Diabetic cardiomyopathy is another consecutive comorbidity, which is defined as concomitant heart failure in the absence of arterial hypertension and CAD [29]. The metabolic milieu in diabetics is characterized by hyperglycemia, increased fatty acids, triacylglycerols, inflammatory cytokines and hyperinsulinemia. These alterations sustain structural changes of the myocardium due to loss of cardiolipins with consecutive intra-myocardial lipid-accumulation [30, 31]. Modern concepts of optimal therapy monitoring as well as of prediction of heart failure deterioration and rehospitalization, especially in diabetic ICD recipients comprise the introduction of tele-monitoring systems. Their prognostic benefits in terms of reduction of all-cause and cardiovascular mortality is debated [32]. The present study has not implied any kind of tele-monitoring, which may in future improve further the management of diabetic heart failure patients even in the presence of ventricular tachyarrhythmias.

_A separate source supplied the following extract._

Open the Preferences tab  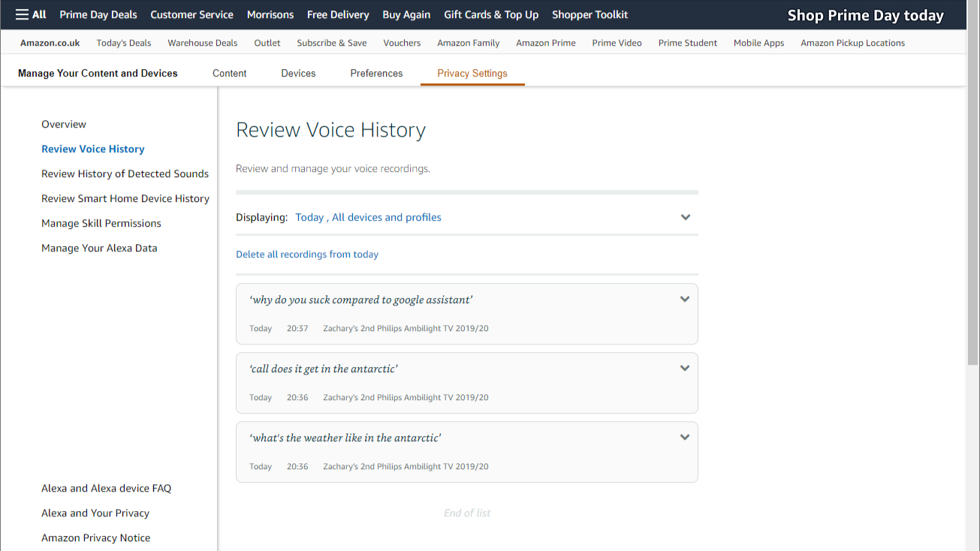376,74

The metabolic syndrome is associated with co-existing obesity, hyperlipidemia, arterial hypertension and (pre-) diabetes [33, 34]. Obese patients are associated with a two to three-fold higher risk for CAD than non-obese patients alongside an increased risk of mortality [35, 36]. Whether obese patients are also associated with an increased risk for ventricular tachyarrhythmias compared to non-obese patients is controversial [34, 37]. Both obese and non-obese patients with mild stages of systolic heart failure reveal a comparable risk of ventricular tachyarrhythmias and comparable benefit from CRT therapy [34]. The metabolic syndrome itself may impact cardiac electrophysiological alterations and response to CRT-D therapy [33], which may be reflected by alterations of thresholds of CRT-D leads parameters [33] leading to impaired response even at long-term follow-up [33, 38, 39]. Accordingly, electrocardiographic changes are found in diabetics potentially related to transmural dispersion of repolarization in terms of QRS and QT prolongation compared to non-diabetics [24]. Besides simple ECG recordings [40], novel biomarkers reflecting diabetes, heart failure and the metabolic syndrome, such as natriuretic peptides and neutrophil gelatinase-associated lipocalin (NGAL) [4146] may reveal the potential to improve risk-stratification in terms of prediction of all-cause and cardiovascular mortality in high-risk patients with ventricular tachyarrhythmias in future [45, 46].

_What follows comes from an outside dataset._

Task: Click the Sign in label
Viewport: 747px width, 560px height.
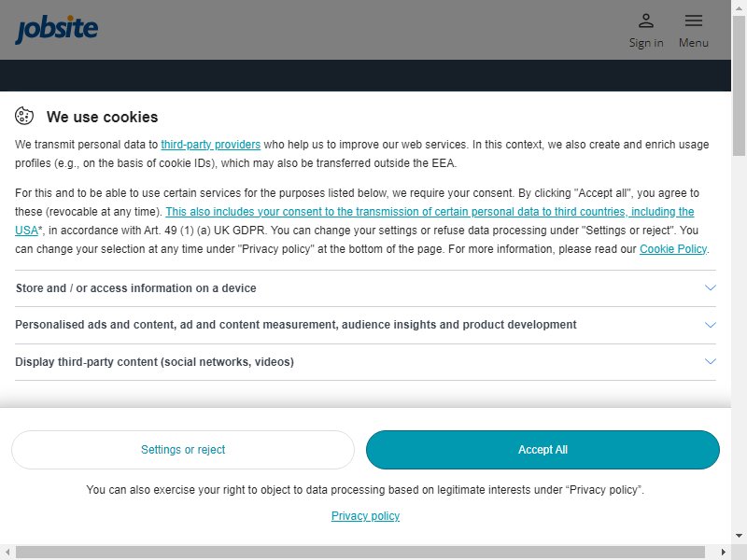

Age has been identified as a significant risk factor for cardiovascular-related morbidity and mortality [47]. In the present study diabetics > 70 years were associated with a 1.3-fold higher risk of death at 2 years, where concomitant heart failure is usually present. It may be speculated whether the prognostic benefit of an ICD therapy may become overt in the elderly diabetic, since they may die from increasing co-morbidities without effective utilization of their device [48, 49]. Whether this may concern diabetics with documented episodes of ventricular tachyarrhythmias awaits further research.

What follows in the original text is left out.